▸ **Your objective**
Images are to be excluded from the copy, and the records below reproduced word for word.
Supplied data: Begin
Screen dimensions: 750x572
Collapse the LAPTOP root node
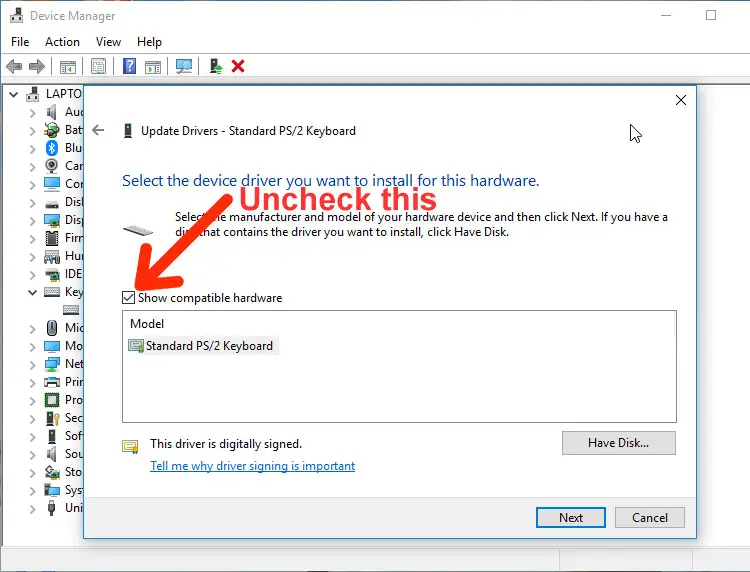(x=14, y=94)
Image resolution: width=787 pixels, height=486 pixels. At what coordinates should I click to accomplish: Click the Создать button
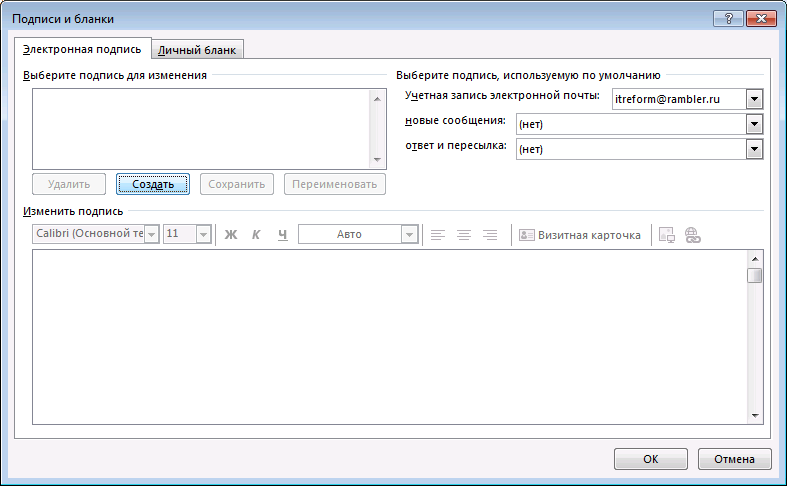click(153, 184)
Supplied data: End
▸ **Answer to this problem**
Screen dimensions: 750x572
Collapse the LAPTOP root node
(x=14, y=94)
Image resolution: width=787 pixels, height=486 pixels. At what coordinates should I click to accomplish: Click the Создать button
click(153, 184)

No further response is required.